━━ Exercise inputs
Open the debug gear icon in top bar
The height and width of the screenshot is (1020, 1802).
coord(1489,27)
━━━━
━━ Exercise inputs
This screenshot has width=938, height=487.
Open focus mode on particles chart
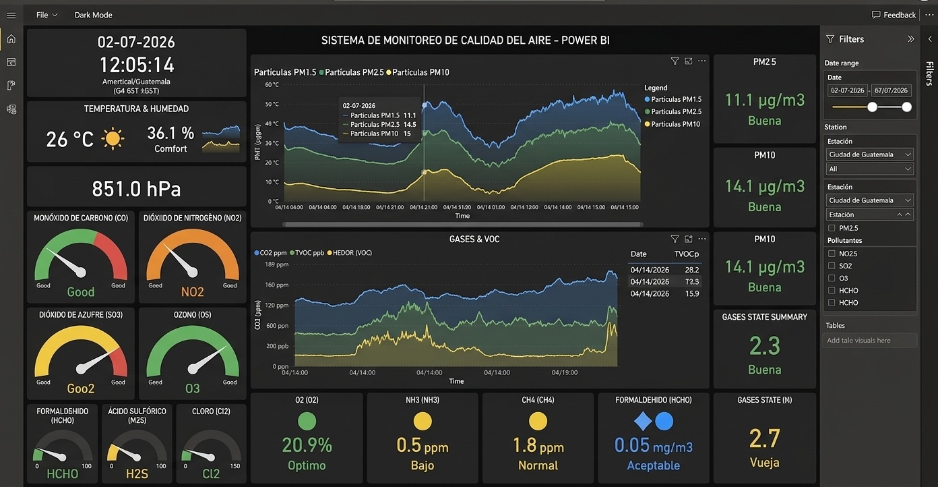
━━━━
## Activity
The response should hold exactly the lines starting at the line with "This screenshot has width=938, height=487." and ending at the line with "Open focus mode on particles chart", and no other line of the material above.

## Task result
This screenshot has width=938, height=487.
Open focus mode on particles chart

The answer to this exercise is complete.